You will have the opportunity at re-enrolment to choose different Flex Options to meet your changing needs. You will receive an email notifying you to re-enrol.
The choices you make will be locked in until the next re-enrolment period which occurs every two years effective January 1 of each odd year. An automatic refresh of the flexible credits for MaPS, including excess credits, occurs on January 1 of even years.
If the Flex Options you’ve chosen still work for you when it’s time to re-enrol, you need to confirm your selections and allocate any excess credits. Should you experience a qualified Life Event before it’s time to re-enrol, you may change your options within 31 days of the qualified event.
You have 31 days from the date of a qualified Life Event to access benefits self-service and update your information.
As a result of these Life Events you will be eligible to choose new Flex Options. You are not required to make a new choice, but if you feel that the existing options are no longer best for your new situation, you can make a new selection.
- Adding a dependent through marriage, common-law relationship,
- The birth/adoption of a child,
- Losing a spouse through separation, divorce or death,
- Substantial gain or loss of spousal benefit coverage
- Change in dependent – when one no longer becomes eligible if there is a change in family status
- Death of a dependent child if there is a change in family status
If your dependent status and/or options change, your excess flex credits will be adjusted. Any unspent current year credits at the time of the event will be forfeited and will be replaced with new pro-rated credits.
Change in Dependent Status Only:
For the following situations, you are not eligible to change your Flex Option selections, but you will need to confirm or change a dependents’ status:
- A dependent losing eligibility (for example, a dependent reaches the age of 25 and is no longer covered, but you still have more than 1 eligible dependent)
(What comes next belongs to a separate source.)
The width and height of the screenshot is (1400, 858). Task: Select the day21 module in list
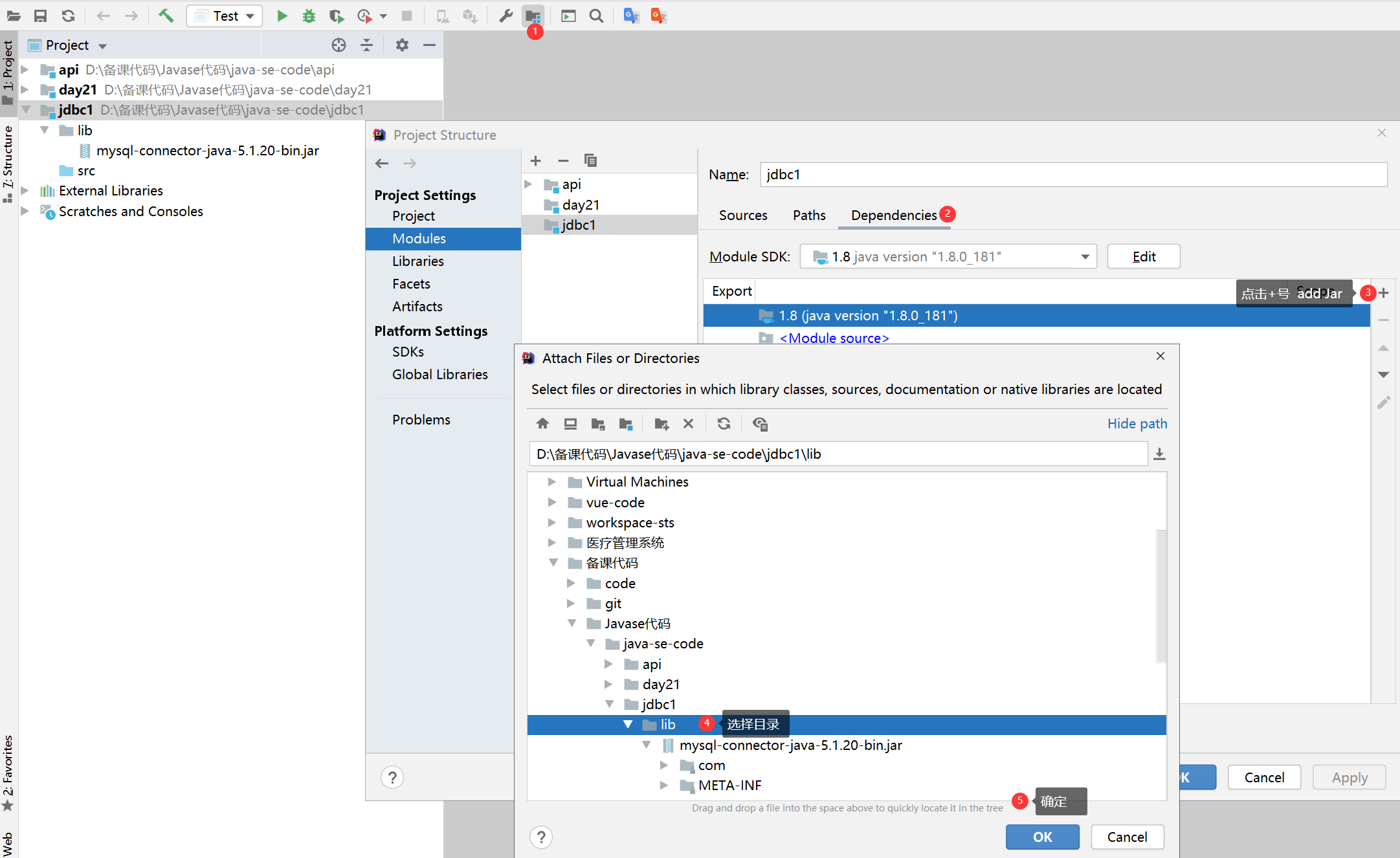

- To confirm your dependent child that is over age 21 is still enrolled in an accredited educational institution
If you experience a dependent status change that isn’t a qualified life event flex credits will not be adjusted until the following January 1st.
You must enrol according to your true Dependent Status:
Single - means you are single with no spouse (married or common-law) and have no eligible dependent children.
Couple – means you either have a spouse (married or common-law) OR have only one eligible dependent child.
Family – means either you have a spouse (married or common-law) with at least one eligible dependent child; OR are single (no spouse) with at least 2 eligible dependent children.
Eligible dependents include:
- Your legal spouse or common-law spouse (whom you have lived with for at least one year). You can only insure one spouse at a time.
- Your unmarried, unemployed dependent children including natural, adopted, or step children. Children of your common law spouse may be covered if they are living with you.
Dependent children must be:
Under age 21
Under age 25 if a full-time student attending an accredited educational institution, college or university
Became totally and permanently incapacitated (due to a mental or physical disability) for a continuous period while still considered to be a Dependent under points 1 or 2 above .
You should review your beneficiary designation to be sure that it reflects your current intent. If your beneficiary dies before you or if there is no designated beneficiary, the benefit is payable to your estate. If one of your dependents dies while insured, the amount of the benefit will be paid to you. Once you have enrolled, make sure to send the paper beneficiary form to Human Resources as it is required in the event of a claim.